Start
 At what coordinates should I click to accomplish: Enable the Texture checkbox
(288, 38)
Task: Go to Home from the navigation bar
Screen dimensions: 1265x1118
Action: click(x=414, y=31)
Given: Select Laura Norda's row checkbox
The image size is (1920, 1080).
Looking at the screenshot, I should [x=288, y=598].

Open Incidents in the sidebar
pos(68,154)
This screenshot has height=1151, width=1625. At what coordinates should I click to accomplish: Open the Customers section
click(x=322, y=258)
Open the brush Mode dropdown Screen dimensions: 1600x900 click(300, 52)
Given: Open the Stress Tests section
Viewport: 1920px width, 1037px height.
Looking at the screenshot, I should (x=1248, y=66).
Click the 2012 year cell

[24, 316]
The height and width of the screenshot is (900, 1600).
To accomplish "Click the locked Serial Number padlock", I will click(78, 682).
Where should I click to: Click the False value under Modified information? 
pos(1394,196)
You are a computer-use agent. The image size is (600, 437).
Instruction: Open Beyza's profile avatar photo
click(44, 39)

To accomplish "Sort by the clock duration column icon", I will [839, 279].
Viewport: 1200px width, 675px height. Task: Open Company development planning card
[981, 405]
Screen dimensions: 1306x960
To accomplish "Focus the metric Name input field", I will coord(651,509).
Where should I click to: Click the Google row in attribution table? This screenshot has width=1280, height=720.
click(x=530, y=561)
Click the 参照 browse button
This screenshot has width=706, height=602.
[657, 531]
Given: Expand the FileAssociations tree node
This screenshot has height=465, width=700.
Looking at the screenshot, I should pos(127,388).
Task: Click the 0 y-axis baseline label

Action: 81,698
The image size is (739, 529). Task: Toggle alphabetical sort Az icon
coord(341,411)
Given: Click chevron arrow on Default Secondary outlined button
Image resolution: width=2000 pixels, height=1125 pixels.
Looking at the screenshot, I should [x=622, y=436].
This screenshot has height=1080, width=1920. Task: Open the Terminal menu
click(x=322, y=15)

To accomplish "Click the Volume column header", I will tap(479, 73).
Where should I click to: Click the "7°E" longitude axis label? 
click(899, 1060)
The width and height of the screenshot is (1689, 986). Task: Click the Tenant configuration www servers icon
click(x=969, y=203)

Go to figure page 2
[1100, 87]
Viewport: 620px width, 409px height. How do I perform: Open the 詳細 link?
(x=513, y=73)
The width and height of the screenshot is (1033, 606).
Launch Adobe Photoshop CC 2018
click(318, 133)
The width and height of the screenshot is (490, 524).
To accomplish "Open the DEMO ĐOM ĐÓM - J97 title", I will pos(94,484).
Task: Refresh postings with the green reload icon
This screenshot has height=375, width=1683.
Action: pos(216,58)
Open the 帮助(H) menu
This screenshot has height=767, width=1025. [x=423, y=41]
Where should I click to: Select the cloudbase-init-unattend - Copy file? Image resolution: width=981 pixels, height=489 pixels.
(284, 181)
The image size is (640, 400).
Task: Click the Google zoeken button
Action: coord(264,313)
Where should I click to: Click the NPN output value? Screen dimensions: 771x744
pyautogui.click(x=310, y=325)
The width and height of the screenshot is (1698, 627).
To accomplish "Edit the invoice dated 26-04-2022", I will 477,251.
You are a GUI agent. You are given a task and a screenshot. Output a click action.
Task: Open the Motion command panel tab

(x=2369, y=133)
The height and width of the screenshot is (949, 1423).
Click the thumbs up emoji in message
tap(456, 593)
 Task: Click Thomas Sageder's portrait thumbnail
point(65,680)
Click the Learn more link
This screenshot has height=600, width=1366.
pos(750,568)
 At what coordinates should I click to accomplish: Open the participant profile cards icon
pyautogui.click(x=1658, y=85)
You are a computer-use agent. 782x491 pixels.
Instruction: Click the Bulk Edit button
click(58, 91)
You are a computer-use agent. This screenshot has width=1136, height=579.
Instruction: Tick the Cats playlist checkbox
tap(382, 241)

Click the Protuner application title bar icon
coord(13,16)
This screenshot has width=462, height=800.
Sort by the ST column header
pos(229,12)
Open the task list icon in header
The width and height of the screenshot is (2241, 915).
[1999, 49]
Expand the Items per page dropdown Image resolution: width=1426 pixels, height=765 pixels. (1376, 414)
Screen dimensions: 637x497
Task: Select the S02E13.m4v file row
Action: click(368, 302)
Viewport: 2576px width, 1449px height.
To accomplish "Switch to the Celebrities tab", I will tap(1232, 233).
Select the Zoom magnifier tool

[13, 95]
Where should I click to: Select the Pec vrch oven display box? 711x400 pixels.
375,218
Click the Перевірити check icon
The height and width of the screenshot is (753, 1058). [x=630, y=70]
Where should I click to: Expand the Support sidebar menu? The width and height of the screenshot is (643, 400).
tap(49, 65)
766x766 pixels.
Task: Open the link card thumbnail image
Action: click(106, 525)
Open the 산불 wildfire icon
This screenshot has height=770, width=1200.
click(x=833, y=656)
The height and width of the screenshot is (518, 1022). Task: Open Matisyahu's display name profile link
End
DIRECTIVE: Write out the lines of the listing word for word, beginning with the line containing "Viewport: 2576px width, 1449px height." and continuing through the end of the listing.

RESPONSE TO THE EXERCISE:
Viewport: 2576px width, 1449px height.
To accomplish "Switch to the Celebrities tab", I will tap(1232, 233).
Select the Zoom magnifier tool

[13, 95]
Where should I click to: Select the Pec vrch oven display box? 711x400 pixels.
375,218
Click the Перевірити check icon
The height and width of the screenshot is (753, 1058). [x=630, y=70]
Where should I click to: Expand the Support sidebar menu? The width and height of the screenshot is (643, 400).
tap(49, 65)
766x766 pixels.
Task: Open the link card thumbnail image
Action: click(106, 525)
Open the 산불 wildfire icon
This screenshot has height=770, width=1200.
click(x=833, y=656)
The height and width of the screenshot is (518, 1022). Task: Open Matisyahu's display name profile link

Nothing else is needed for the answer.